Researchers juggle dozens of published papers, hundreds of citations, and mounting pressure to demonstrate impact — yet many still struggle to answer a straightforward question: what is my h-index, and is it any good? Whether you are preparing a grant application, updating your CV for a tenure review, or benchmarking your output against peers in your field, knowing how to use an h-index calculator is one of the most practical skills you can build as an academic. This guide walks you through exactly what the h-index measures, how to calculate it step by step, where to find it across major databases, and what the number actually means for your career.

What is the h-index?

The h-index is an author-level metric that captures both the productivity and citation impact of a researcher's published work in a single number. It was proposed in 2005 by physicist Jorge E. Hirsch at the University of California, San Diego, and published in the Proceedings of the National Academy of Sciences. Hirsch designed the metric to improve on simpler measures like total publication count or total citation count, both of which can be easily skewed.

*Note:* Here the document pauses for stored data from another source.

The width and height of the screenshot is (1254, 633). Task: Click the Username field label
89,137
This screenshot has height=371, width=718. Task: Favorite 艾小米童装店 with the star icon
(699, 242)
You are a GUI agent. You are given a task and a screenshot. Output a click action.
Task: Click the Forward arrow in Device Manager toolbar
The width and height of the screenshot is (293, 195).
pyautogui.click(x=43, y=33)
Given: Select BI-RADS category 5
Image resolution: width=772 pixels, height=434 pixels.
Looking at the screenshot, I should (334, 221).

The formal definition: a researcher has an h-index of h if h of their published papers have each been cited at least h times. For example, if you have published 30 papers but only 10 of them have been cited 10 or more times each, your h-index is 10. Your 11th most-cited paper would need at least 11 citations to push your h-index to 11.

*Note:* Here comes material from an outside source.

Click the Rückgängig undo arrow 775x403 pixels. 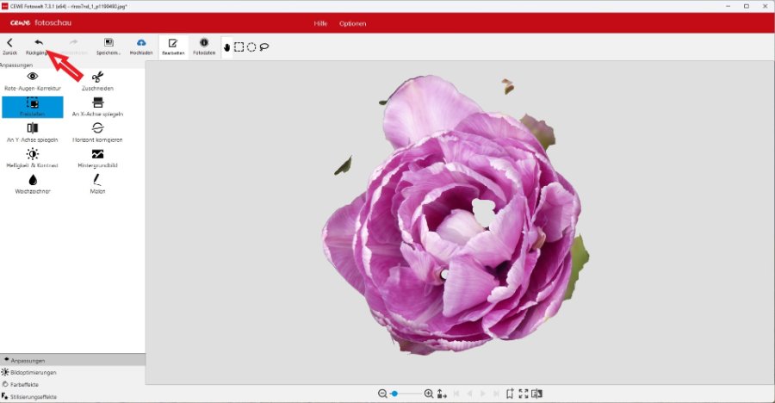point(38,44)
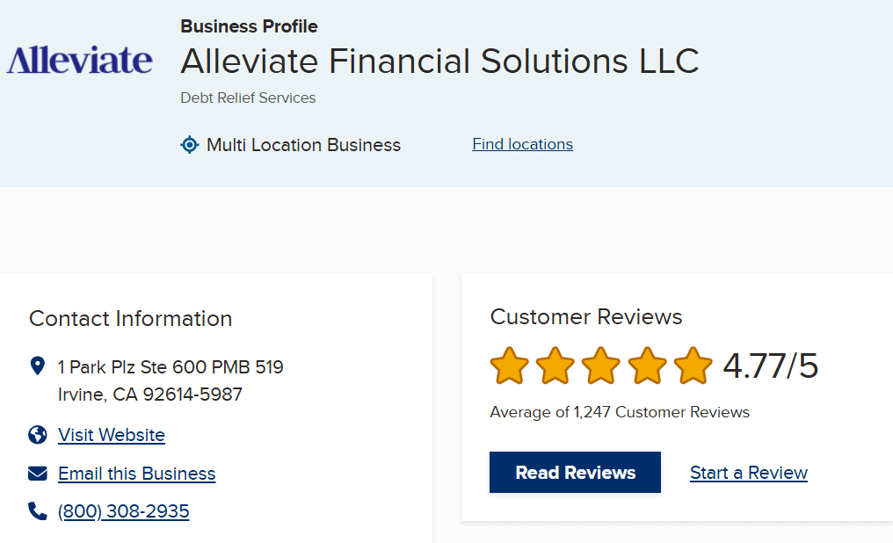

The h-index matters because it balances quantity with quality. You cannot achieve a high h-index by publishing many papers that no one reads, and you cannot achieve it with a single highly cited paper surrounded by work that receives no attention. This balance is why hiring committees, funding agencies, and tenure review boards around the world use it as one indicator of research performance.

How to calculate your h-index manually

Calculating your h-index by hand takes just a few minutes if you have your citation data ready. Here is the step-by-step process:

  1. List all your publications and the number of citations each one has received.

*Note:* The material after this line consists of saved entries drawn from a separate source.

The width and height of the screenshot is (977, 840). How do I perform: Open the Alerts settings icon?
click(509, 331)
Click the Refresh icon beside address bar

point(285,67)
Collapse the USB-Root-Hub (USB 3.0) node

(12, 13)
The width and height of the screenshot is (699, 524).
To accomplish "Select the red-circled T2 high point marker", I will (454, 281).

  2. Sort the list in descending order by citation count — most-cited paper first, least-cited paper last.

  3. Number each paper starting from 1.

  4. Find the point where the citation count drops below the paper's rank number. Your h-index is the last rank where the citation count is equal to or greater than the rank.

Worked example

Suppose you have eight papers with the following citation counts (already sorted in descending order): 25, 18, 14, 9, 7, 4, 2, 1.

Your h-index is 5 because five papers have at least five citations each, but the sixth paper has only four citations. For the h-index to reach 6, that sixth paper would need at least two more citations.

In practice, you rarely need to calculate your h-index manually. Google Scholar, Scopus, and Web of Science all provide automated h-index calculators built into their platforms.

How to find your h-index on Google Scholar, Scopus, and Web of Science

Your h-index will often differ depending on which database you check. Each platform indexes different journals, conference proceedings, and publication types, which means the same researcher can have noticeably different scores across databases. Here is how to find yours on each of the three major platforms.

Google Scholar

Google Scholar provides the broadest coverage of academic literature, including journal articles, conference papers, theses, preprints, and books. Google Scholar citation data tends to produce the highest h-index because of this breadth.

  1. Go to Google Scholar and sign in to your Google account.

  2. If you do not have a profile yet, click My profile and create one — add your affiliation, research interests, and verify your institutional email.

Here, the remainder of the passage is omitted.